Board Director Appointments
In connection with the closing of the transaction, current board member Gene Davis, with more than four decades of strategic planning, business transformation and governance expertise, was appointed chairman, along with four new independent directors who were appointed to the board, including Timothy Bernlohr, Lisa Gavales, Steven Scheiwe, and Ray Wallander.
The new directors, who bring a wealth of management and consumer sector experience, replace Angelo Demasi, Vanessa Douglas and Lee Wallace, who resigned at closing.
Ben Coates, Adam Gilchrist, Elizabeth Josefsberg, and Michael Raymond, F45 investor and brand ambassador Mark Wahlberg, remain on the Board with Davis.
The company named Bob Madore as interim CFO, with more than 30 years of management experience and a record of growing brands in global markets, as well as leading and scaling financial operations while strengthening business performance. Before joining F45, Madore was the CFO of Ralph Lauren, American Eagle Outfitters, and, most recently, The Cronos Group.
Transaction Details
The New Facility has a five-and-a-half-year term, with interest to be paid in kind.
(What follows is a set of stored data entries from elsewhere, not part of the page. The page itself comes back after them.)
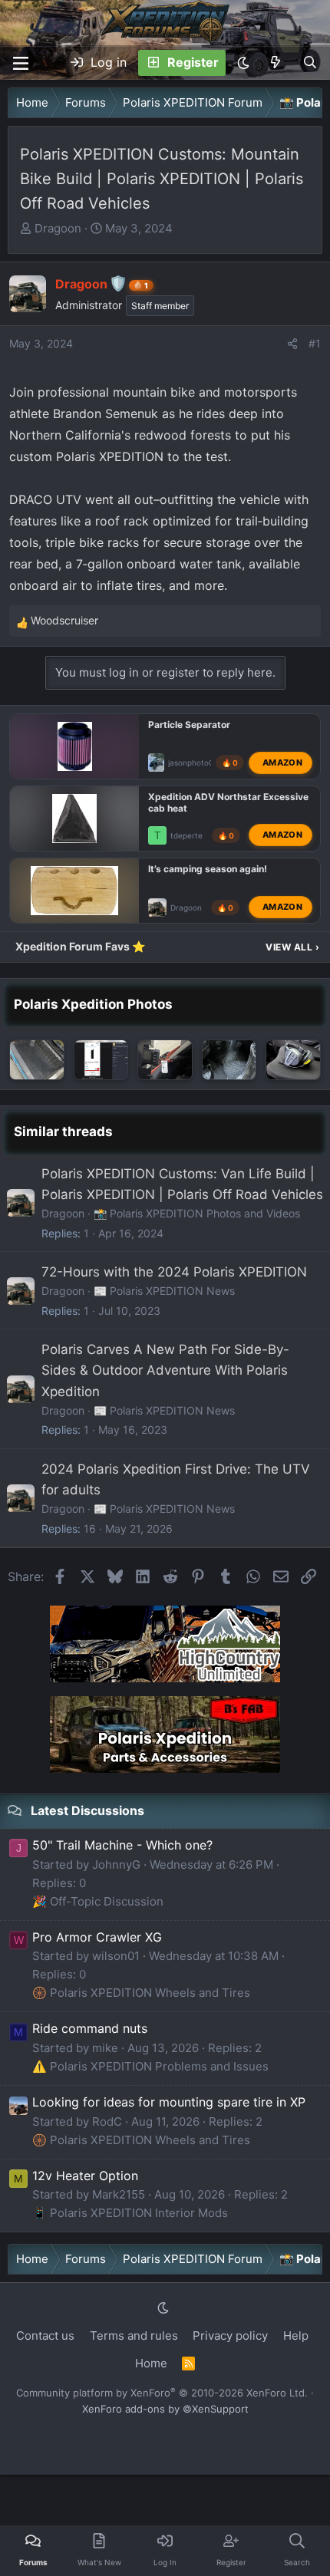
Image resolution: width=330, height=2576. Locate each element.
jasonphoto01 (192, 762)
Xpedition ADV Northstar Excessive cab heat (228, 802)
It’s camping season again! (207, 869)
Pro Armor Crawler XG (97, 1937)
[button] (243, 63)
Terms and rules (134, 2335)
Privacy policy (230, 2335)
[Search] (309, 63)
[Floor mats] (229, 1060)
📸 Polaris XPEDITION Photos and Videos (197, 1213)
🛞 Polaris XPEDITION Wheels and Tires (141, 1992)
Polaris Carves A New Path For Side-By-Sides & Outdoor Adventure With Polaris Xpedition (165, 1370)
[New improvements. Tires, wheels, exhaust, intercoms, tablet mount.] (293, 1060)
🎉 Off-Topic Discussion (97, 1901)
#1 (315, 343)
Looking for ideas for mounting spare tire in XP (168, 2102)
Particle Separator (189, 724)
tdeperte (186, 834)
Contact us (45, 2335)
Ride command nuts (89, 2028)
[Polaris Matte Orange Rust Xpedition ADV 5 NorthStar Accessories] (165, 1060)
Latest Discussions (87, 1810)
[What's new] (276, 63)
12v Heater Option (85, 2175)
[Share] (292, 343)
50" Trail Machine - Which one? (122, 1845)
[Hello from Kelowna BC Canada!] (36, 1060)
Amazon (282, 761)
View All (292, 947)
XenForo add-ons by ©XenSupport (165, 2409)
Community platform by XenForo (162, 2393)
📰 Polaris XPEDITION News (164, 1290)
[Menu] (20, 63)
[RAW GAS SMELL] (101, 1060)
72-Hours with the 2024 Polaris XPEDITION (174, 1272)
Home (151, 2363)
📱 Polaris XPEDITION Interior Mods (130, 2212)
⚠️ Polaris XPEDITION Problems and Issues (150, 2066)
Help (296, 2335)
Net proceeds will be used for, among other things, general corporate purposes and a partial pay-down of the company’s existing Senior Secured Revolving Credit Facility with JP Morgan Chase Bank, N.A. (JPM Facility).
Concurrent with the closing of the New Facility and the partial pay-down, the company amended the JPM Facility to be structured as a $70 million senior secured facility with a two-year term, comprising a $68 million term loan and a $2 million revolving credit facility.
Gibson, Dunn & Crutcher LLP served as legal counsel to F45 on the transaction. Jefferies LLC acted as financial advisor, and Akin Gump Strauss Hauer & Feld LLP served as legal counsel to Kennedy Lewis.
Strategic Alternatives Update
As an update to the previously announced formation of a Special Committee to review and evaluate the unsolicited proposal F45 received from Kennedy Lewis and other strategic alternatives, the Special Committee paused its review and evaluation as the Board focused on securing financing to address F45’s liquidity needs.
The company has not received anything further from Kennedy Lewis regarding its prior proposal or a revised one. If Kennedy Lewis engages with the company on its proposal, including any revision thereof, the Board would consider the proposal at the appropriate time and act in the company’s and its shareholders’ best interests in accordance with its fiduciary duties.
The company does not undertake any obligation to provide any updates concerning a review of strategic alternatives or any other transaction except as required under applicable law.
The fitness franchise has over 1,750 studios in 45 countries across Australia/Oceania, North America, South America, Asia, Europe and Africa.